Swedish Prime Minister Stefan Lofven said Monday he had handed in his notice of resignation, giving parliament's speaker the job of finding a new premier after the Social Democrat leader lost a vote of no-confidence last week.
Lofven became the first Swedish leader ever to lose a confidence vote in parliament a week ago. He didn't call for an early election as the Swedish Constitution allows him to. He is formally stepping down but will continue in a caretaker role until a new government can be formed.
Its speaker since 2018, Andreas Norlen, will ask party leaders who may be able to form a government. He alone decides which of the party leaders can begin these talks. It is expected that Lofven, who heads Sweden’s largest party with 100 of Riksdagen’s 349 seats, will start these talks.
His Cabinet, a Social Democratic-Green coalition, is a minority government that has relied on votes from the small Left Party to pass laws.

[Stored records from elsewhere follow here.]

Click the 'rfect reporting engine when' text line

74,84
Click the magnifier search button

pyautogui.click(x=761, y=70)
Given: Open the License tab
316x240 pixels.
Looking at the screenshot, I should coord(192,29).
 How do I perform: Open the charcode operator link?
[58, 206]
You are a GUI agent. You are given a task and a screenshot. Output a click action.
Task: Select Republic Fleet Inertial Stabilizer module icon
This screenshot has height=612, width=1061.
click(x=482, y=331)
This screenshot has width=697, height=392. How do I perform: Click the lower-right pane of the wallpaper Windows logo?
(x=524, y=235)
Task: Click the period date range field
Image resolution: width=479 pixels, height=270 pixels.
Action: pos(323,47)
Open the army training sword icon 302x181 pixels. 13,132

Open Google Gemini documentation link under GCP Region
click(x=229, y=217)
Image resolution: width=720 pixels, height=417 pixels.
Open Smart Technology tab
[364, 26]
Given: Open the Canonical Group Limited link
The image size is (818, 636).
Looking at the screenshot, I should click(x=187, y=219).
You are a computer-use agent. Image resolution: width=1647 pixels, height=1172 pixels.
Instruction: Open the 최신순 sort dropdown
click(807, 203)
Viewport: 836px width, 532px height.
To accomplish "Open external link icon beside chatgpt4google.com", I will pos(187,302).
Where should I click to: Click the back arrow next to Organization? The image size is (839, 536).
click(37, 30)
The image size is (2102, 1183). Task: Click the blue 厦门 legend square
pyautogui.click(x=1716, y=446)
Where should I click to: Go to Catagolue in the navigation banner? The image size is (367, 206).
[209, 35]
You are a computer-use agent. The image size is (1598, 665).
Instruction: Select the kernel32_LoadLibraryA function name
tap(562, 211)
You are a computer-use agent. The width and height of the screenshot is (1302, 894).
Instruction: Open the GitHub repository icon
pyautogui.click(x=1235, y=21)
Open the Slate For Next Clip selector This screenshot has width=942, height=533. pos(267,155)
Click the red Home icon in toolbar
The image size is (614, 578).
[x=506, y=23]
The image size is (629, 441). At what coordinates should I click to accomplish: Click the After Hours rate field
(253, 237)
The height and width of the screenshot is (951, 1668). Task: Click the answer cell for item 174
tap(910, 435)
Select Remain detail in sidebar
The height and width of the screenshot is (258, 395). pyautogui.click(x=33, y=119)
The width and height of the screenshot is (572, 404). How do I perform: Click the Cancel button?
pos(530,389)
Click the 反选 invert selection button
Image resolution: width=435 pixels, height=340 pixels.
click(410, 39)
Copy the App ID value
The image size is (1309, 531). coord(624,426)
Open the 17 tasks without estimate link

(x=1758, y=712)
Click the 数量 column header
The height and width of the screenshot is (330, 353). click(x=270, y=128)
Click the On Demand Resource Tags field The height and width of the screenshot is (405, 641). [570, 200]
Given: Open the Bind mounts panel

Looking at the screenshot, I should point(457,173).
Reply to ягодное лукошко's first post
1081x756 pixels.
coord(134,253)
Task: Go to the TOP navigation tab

The no-confidence motion against Lofven was called by the nationalist Sweden Democrats party – which has been criticizing the Social Democratic Party for years – but it ultimately succeeded because the Left Party withdrew its support from the government over proposed legislation to tackle a housing shortage.
Lofven told a press conference on Monday that he had decided against calling fresh elections in light of the coronavirus pandemic. The next scheduled general election is in September 2022.